Sex and relationships education should be compulsory in secondary schools as ministers are failing to take action to protect children and women, a damning report has claimed.
The report from the End Violence Against Women (EVAW) coalition said while there was good work in some areas of government, in other areas its pledge to prevent abuse against women and girls was "virtually meaningless".
EVAW coalition, whose members include Amnesty International and Refuge, also commissioned a poll that found nearly nine out of 10 UK adults wanted "sexual consent and respectful relationships" to be taught in secondary schools.
The report comes in the wake of disturbing cases involving abuse against women and girls, including disgraced broadcasters Jimmy Savile and Stuart Hall, as well as grooming in Rochdale and Oxford and the murder of Tia Sharp.
EVAW coalition co-chair Professor Liz Kelly said: "Following the Savile and Rochdale scandals, we are in a watershed moment for our understanding of the scale of abuse of women and girls.
"Our poll shows that, when asked, a large majority of people in the UK want schools to provide sex and relationships education that deals with consent and respect.
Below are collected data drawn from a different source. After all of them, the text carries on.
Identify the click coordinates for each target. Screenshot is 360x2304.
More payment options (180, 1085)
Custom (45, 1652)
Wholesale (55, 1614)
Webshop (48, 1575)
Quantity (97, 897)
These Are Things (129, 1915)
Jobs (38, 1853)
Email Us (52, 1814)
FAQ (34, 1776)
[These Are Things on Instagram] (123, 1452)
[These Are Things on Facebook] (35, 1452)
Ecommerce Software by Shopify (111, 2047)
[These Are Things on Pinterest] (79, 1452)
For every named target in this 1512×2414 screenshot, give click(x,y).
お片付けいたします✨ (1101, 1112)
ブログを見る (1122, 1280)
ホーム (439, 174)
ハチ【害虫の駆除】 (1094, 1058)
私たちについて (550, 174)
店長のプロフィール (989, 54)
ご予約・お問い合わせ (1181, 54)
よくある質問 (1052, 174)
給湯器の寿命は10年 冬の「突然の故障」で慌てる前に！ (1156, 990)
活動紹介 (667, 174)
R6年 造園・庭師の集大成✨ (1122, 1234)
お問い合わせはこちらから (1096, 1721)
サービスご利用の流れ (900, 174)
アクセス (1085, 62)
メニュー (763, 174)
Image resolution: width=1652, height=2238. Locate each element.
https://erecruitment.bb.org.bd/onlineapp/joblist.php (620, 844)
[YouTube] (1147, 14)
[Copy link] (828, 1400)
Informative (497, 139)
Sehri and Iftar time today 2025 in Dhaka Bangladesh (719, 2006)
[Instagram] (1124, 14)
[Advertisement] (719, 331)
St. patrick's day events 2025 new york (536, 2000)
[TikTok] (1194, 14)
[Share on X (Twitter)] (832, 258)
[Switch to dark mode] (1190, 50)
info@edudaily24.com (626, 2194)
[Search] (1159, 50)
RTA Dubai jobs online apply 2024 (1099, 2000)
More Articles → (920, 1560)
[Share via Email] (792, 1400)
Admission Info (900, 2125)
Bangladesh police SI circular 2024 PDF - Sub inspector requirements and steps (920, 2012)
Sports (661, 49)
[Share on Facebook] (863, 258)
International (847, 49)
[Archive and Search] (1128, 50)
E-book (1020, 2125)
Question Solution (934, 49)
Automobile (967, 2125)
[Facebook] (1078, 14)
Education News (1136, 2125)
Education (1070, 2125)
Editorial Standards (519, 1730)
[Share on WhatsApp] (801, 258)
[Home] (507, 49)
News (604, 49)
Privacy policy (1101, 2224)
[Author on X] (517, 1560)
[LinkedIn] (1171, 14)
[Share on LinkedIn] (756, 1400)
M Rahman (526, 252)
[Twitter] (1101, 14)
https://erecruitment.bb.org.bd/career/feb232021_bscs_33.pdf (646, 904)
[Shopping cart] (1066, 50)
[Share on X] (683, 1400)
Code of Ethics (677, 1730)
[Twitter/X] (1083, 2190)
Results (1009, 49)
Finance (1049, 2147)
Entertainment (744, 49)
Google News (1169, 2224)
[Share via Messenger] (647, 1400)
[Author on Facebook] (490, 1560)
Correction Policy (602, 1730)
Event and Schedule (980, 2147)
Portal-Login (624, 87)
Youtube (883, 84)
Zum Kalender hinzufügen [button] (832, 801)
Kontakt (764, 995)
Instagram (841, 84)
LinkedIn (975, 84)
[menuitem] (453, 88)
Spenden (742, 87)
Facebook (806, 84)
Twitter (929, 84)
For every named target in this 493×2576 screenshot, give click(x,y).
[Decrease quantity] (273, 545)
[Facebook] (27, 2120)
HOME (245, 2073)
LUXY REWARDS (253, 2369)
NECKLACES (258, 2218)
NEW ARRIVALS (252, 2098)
The Government has indicated resistance to this - it needs to catch up with public opinion."
Professor Kelly called on the Government to commit to making sex and relationships education a statutory obligation in all schools.
The EVAW coalition report, entitled Deeds or Words?, found the Department for Education was failing to take action to protect children and shape positive attitudes to women. It said experts warned that failings in both the Department for Education and the Department for Culture, Media and Sport were undermining work in other departments, including the Home Office, Department for International Development and Crown Prosecution Service.
The report also found that despite concerns about use of pornography and sexual offending by boys and young men there was no obligation for schools to teach young people about sexual consent and respectful relationships.
The EVAW coalition has written to Prime Minister David Cameron, calling on his Government to develop a comprehensive programme of work aimed at prevention of violence against women and girls, to be led by the Home Office and Department for Education.